既存環境の更新(git pull の後)
bare-metal の既存環境を更新するときは次を実行する。
scripts/upgrade.sh # git pull → 再ビルド(依存 + サーバー + UI)→ 再起動
scripts/server.sh restart はサーバーしか再ビルドせず、UI は再ビルドしない
(ui/dist は gitignore 対象で別途ビルドされる)。npm 依存も更新しない。そのため
依存やフロントエンドが変わった pull の後にそのまま restart すると、UI バンドルが
古いまま残ることがある。scripts/upgrade.sh は正しい手順を一括で実行する。
ネットワークバインドの移行も扱う。
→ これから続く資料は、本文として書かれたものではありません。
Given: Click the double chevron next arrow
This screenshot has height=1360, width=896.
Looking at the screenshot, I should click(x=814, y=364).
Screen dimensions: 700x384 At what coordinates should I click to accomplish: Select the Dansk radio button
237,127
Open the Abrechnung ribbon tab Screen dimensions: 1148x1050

2026-06-10 以降、サーバーのデフォルトバインドが
セキュリティのため 0.0.0.0 から 127.0.0.1(loopback 限定)に変わった(エージェント
API には Bash ツールが含まれるため、認証なしで LAN に晒すと実質的に認証なし RCE になる)。
別マシンから MAESTRO にアクセスしていて、更新後に突然 ERR_CONNECTION_REFUSED が出る
場合はこれが原因。HOST を明示的に設定し(例: .env に HOST=0.0.0.0)、先に
config.yaml で認証を有効にすること。upgrade スクリプトはこの状況を検出して設定を
提案する。
5. Docker で起動
cp .env.example .env # OLLAMA_BASE_URL / OLLAMA_MODEL を設定
docker compose up -d
# http://localhost:9876
DB とワークスペースは named volume(maestro-data / maestro-workspaces)に永続化される。Compose は既定で 127.0.0.1:9876 のみに公開する。config.yaml をホストからマウントする場合は docker-compose.yml のコメントを参照。
6. 最初のタスク
- UI を開き、新規タスクを作成(タイトル + 依頼内容を入力)。
- LLM がタスクを分類し、適切な Piece(ワークフロー)へ自動ルーティングする。
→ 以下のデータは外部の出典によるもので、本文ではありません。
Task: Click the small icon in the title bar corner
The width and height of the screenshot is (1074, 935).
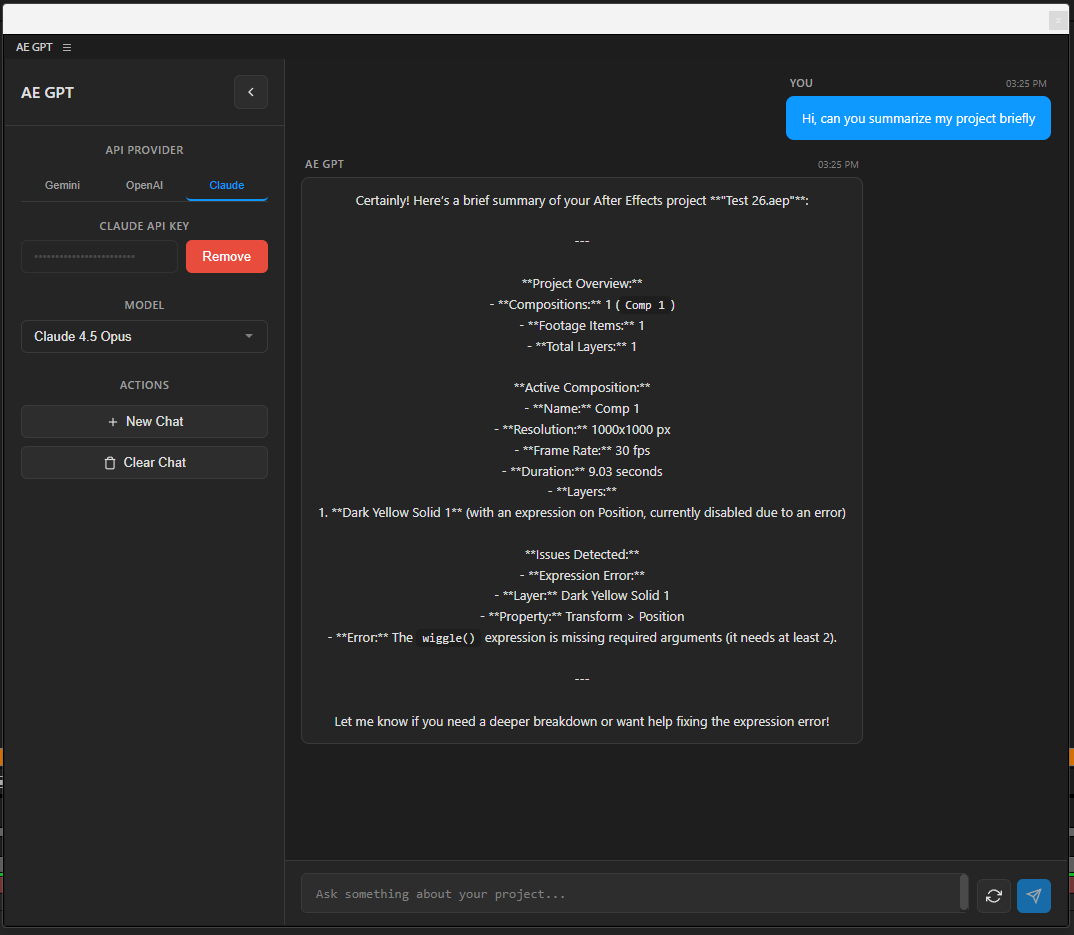Action: [x=1057, y=20]
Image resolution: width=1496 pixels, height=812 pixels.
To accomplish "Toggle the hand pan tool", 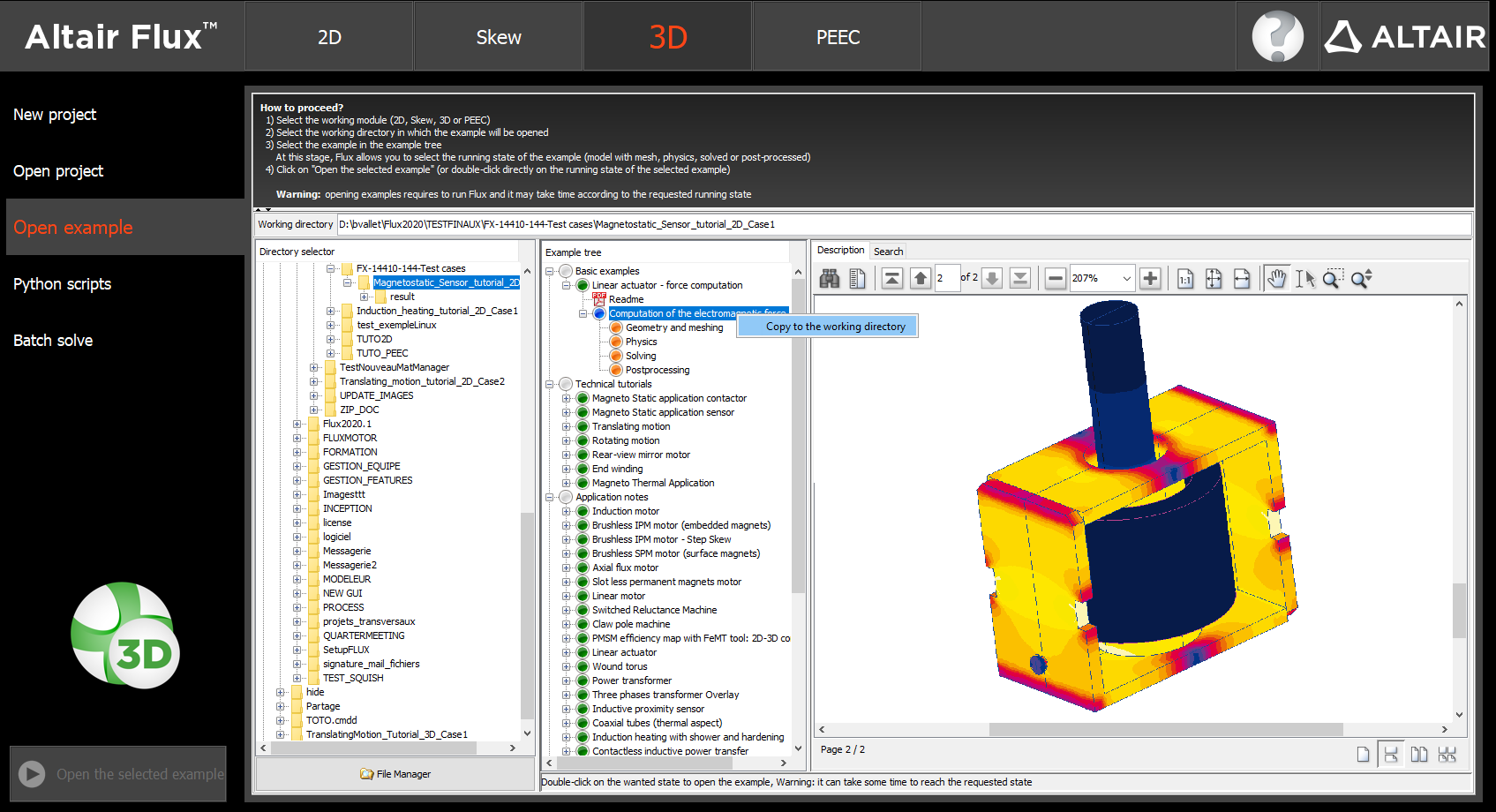I will (1276, 279).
- 進捗タブで Movement の進行とツール呼び出しを確認、成果物は Output/Files タブでプレビューできる。
7. 認証を有効にする(任意)
既定では認証なしで動作する。Google / Gitea の OAuth を使う場合は config.yaml の
auth セクションを設定する(クライアント ID/シークレット/コールバック URL)。詳細は
configuration.md の auth セクション を参照。
認証を有効にするまでは信頼できないネットワークへ公開しないこと。外部公開時は TLS 対応のリバースプロキシも使用する。運用上の注意は ../SECURITY.md を参照。
8. Bash サンドボックスを有効にする(任意・マルチユーザー推奨)
エージェントの Bash 実行をタスク単位で隔離する。本番では:
- ホストに Python パッケージをプリベイク:
sudo bash scripts/prebake-python.sh config.yamlでsafety.bash_sandbox: always- サーバー再起動
手順とトラブルシュートは operations/bash-sandbox-provisioning.md を参照。